Forum Moderators: goodroi
User-agent: Black Hole
Disallow: /
User-agent: Titan
Disallow: /
User-agent: WebStripper
Disallow: /
And about 100 blocked robots........... then:
User-agent: *
Disallow: /myfinancialhistory/
Disallow: /memberinfo/
This is the site structure:
www.foobar.com/myfinancialhistory/bankaccounts.htm
www.foobar.com/memberinfo/criminalrecords.htm
I used the Google remove option a few days ago and they are still there. Is there something wrong with the robots.txt syntex? Should I move the User-agent: * stuff to the top?
Thanks
You probably want to keep that "User-agent: *" at the end -- Remember that good robots will obey the first record containing either a match on their user-agent name or "*" whichever comes first.
Check your file for extraneous characters - such as spaces at the end of lines, etc.
More info:
Learn: [robotstxt.org...]
Validate: [searchengineworld.com...]
Jim
If you cannot find a problem in your robots.txt, then I recommend you write to the company at googlebot@google.com . Send them a copy of the entries in your logs showing where he did not follow your robots.txt directives plus the URL of your site.

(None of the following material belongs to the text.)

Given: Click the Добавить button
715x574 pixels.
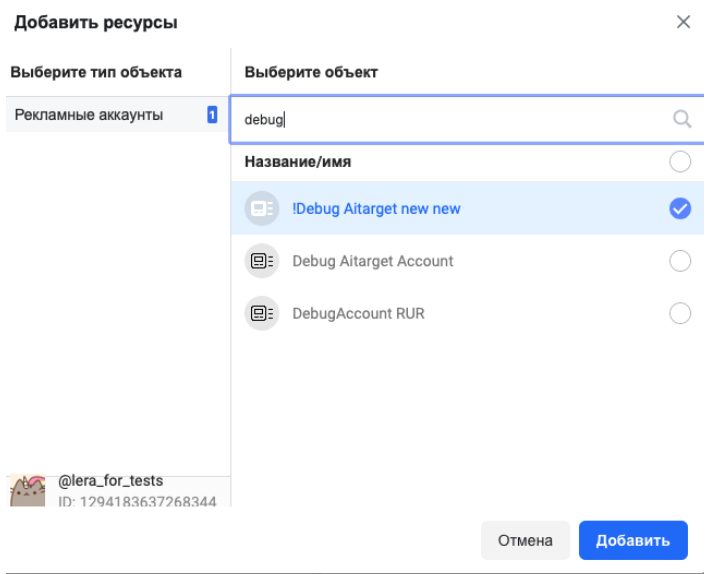Looking at the screenshot, I should [633, 540].
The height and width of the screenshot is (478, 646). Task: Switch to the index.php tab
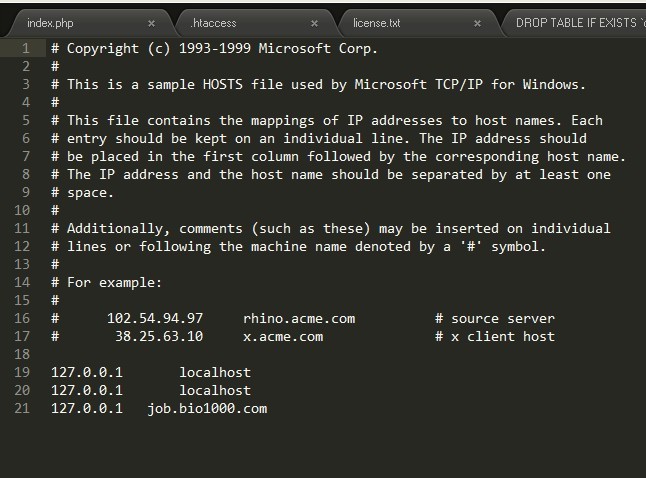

They'll check out what happened with their bot.
An issue? What, with respect to 'regular' GoogleBot? No, that's not an issue.
But you do want your specific, per-robot stuff first, and then either allow or disallow the rest with the
"User-agent: *" record at the end.
Also, since you say you have about 100 bad-bot disallows, you might want to peruse this old thread: [webmasterworld.com...]
Jim
Remember that good robots will obey the first record containing either a match on their user-agent name or "*" whichever comes first.
Do you have a source you can quote for that, Jim? The only time I remember where the order matters in a manner like that (general versus specific) in robots.txt is in the Disallow/Allow statements.